Top of Page text

What if we needed a whole bunch of tests that weren’t covered under the catastrophic policy, but would completely bust the budget? We’d see if we could do the tests more cheaply in Mexico, or maybe India or Thailand.
What if the tests uncovered chronic illness that wasn’t covered by the catastrophic policy but required ongoing costly treatment? We’d consider moving abroad to where health care was more affordable, at least for as long as it took to treat the illness.
What if doing all of that meant having a gap in coverage that would mean we lose eligibility for pre-existing condition coverage in the U.S.? Then I guess we’d become permanent expats. (Stupid health care system! :::shaking fist:::)
What if it wasn’t feasible to go abroad for any of this stuff for any number of reasons, and we were forced to pay the costs in the U.S.? We’d try hard to negotiate rates down and to negotiate payment plans, and we’d make sure we understood the likely effectiveness of any treatment before agreeing to it (evidence-based medicine, y’all), but ultimately we’d pay whatever it took, and deal with the consequences, even if that meant spoiling our early retirement dreams. (Though in that case we’d be extra glad we used this 401(k) rollover strategy so that our traditional retirement funds would be protected from any bankruptcy judgments.)
In this case, going deeper with the what ifs forces us to confront what we’d trade for good health, and the answer is “essentially everything.”
Testing Your Own Plans
There are lots of places we can all start with this set of exercises, and it’s beneficial to go deep on the what ifs with all aspects of your plan. Some starting points to consider, depending on your unique circumstances:
What if your portfolio tanks?
What if your pension disappears?
What if you grow tired of the lifestyle you plan to lead in retirement?
What if you withdraw too much of your portfolio early on and risk running out of money when you’re in your 60s or older?
What if your health gets worse and you can’t do the things you’d planned to do?
What if Social Security goes away?
What if health care or health insurance costs skyrocket?
What if Medicare goes away?
What if you can’t find renters for your rental property?
What if someone you care about needs extensive support, financial or otherwise?
What if a spouse or partner dies?
What if we have a period of extended “stagflation” (price inflation with stagnant markets), so your spending has to go up but without market increases?

Bottom of Page text
Top of Extracted entries

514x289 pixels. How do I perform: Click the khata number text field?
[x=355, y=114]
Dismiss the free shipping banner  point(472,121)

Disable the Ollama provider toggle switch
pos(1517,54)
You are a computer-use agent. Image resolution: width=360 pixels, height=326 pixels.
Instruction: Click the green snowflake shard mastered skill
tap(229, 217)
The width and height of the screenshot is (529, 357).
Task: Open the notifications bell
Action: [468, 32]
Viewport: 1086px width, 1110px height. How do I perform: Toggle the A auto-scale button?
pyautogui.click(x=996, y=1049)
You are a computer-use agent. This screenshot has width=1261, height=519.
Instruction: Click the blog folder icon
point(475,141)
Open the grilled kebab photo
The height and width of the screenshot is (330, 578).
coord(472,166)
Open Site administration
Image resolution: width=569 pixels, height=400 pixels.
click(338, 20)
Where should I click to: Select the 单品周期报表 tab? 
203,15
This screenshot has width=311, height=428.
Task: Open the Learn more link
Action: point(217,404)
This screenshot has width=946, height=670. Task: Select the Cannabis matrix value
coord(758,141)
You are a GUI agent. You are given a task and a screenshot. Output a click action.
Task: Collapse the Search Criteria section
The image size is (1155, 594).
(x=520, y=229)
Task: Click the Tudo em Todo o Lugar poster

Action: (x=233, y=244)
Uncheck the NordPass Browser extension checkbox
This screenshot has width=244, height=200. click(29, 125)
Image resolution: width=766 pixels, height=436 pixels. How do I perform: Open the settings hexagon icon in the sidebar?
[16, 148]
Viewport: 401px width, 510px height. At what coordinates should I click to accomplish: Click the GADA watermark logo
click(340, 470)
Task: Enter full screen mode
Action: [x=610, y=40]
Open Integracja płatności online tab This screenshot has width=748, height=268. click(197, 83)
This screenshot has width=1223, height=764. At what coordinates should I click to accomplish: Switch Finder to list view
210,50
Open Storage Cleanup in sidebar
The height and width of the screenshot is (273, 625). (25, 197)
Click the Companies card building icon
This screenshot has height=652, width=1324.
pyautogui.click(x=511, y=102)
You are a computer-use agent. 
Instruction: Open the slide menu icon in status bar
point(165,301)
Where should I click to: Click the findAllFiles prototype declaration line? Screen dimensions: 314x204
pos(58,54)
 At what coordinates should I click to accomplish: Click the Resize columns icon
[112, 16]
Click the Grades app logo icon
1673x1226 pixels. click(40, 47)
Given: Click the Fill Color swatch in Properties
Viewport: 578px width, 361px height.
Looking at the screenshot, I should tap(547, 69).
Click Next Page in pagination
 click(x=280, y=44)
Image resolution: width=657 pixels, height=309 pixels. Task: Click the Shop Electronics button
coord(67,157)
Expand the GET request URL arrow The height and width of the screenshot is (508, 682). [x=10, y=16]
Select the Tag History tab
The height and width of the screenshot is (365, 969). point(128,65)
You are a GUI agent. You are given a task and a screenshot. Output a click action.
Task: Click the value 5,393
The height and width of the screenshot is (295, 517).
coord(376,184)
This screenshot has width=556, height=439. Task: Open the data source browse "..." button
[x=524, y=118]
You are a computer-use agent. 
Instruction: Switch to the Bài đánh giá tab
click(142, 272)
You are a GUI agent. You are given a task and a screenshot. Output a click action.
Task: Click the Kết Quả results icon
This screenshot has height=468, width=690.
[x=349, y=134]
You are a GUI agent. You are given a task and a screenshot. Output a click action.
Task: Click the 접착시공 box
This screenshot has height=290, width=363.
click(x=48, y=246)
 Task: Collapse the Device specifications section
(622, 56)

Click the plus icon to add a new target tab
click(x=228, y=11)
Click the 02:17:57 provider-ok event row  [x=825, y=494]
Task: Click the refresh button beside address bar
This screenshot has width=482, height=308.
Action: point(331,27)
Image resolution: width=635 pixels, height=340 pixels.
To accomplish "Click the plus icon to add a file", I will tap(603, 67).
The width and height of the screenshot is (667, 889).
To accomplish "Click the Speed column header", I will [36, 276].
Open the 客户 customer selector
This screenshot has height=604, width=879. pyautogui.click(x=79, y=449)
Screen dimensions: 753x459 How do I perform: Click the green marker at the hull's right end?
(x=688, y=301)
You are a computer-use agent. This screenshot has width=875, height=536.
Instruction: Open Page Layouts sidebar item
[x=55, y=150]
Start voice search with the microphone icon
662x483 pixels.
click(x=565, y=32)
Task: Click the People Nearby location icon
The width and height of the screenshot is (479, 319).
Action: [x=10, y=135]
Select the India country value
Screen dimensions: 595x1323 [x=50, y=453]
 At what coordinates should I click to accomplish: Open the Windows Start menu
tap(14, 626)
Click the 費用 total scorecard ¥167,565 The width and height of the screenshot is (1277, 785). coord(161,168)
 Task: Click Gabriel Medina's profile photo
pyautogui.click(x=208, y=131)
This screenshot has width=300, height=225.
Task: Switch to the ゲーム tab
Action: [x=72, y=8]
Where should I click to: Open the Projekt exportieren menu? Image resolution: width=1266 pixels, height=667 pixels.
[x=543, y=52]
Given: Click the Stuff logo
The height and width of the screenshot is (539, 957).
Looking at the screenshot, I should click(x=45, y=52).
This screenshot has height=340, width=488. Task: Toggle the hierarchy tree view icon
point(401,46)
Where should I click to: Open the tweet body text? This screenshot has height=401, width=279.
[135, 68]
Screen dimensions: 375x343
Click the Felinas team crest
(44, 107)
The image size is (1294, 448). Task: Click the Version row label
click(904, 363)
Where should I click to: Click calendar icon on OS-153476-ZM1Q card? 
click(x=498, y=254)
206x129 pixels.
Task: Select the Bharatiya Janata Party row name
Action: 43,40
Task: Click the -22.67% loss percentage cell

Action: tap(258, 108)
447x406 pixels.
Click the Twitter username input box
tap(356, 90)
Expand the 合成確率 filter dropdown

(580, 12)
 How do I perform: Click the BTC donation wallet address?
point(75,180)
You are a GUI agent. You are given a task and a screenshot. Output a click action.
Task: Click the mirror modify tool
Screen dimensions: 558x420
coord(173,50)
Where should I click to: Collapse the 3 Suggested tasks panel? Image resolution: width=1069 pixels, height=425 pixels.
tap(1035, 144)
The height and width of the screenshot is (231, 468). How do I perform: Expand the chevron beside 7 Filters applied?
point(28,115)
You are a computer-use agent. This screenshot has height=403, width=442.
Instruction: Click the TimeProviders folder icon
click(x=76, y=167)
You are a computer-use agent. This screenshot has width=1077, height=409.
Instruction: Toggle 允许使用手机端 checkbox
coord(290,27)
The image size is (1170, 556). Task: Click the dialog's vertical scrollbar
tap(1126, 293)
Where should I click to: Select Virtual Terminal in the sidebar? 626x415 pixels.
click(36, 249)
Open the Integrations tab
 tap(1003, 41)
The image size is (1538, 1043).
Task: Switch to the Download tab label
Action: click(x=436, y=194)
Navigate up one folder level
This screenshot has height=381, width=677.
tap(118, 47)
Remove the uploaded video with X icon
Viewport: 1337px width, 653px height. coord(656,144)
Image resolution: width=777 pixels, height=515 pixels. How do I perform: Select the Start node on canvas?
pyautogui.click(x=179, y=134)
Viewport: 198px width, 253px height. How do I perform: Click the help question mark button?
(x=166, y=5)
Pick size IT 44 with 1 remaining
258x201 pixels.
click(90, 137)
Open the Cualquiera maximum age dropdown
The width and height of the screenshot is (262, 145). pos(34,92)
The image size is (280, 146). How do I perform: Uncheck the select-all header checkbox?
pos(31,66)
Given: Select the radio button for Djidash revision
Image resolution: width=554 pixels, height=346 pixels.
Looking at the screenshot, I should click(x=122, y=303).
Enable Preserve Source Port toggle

Bottom of Extracted entries

Answer these from the retirement planning text.
(a) Which countries does it name as places where the tests might be done more cheaply?
(b) Which strategy does it say would protect traditional retirement funds from bankruptcy judgments?
(c) How does it define "stagflation"?

• Reply to the task
(a) Mexico, India, and Thailand.
(b) A 401(k) rollover strategy.
(c) Price inflation with stagnant markets.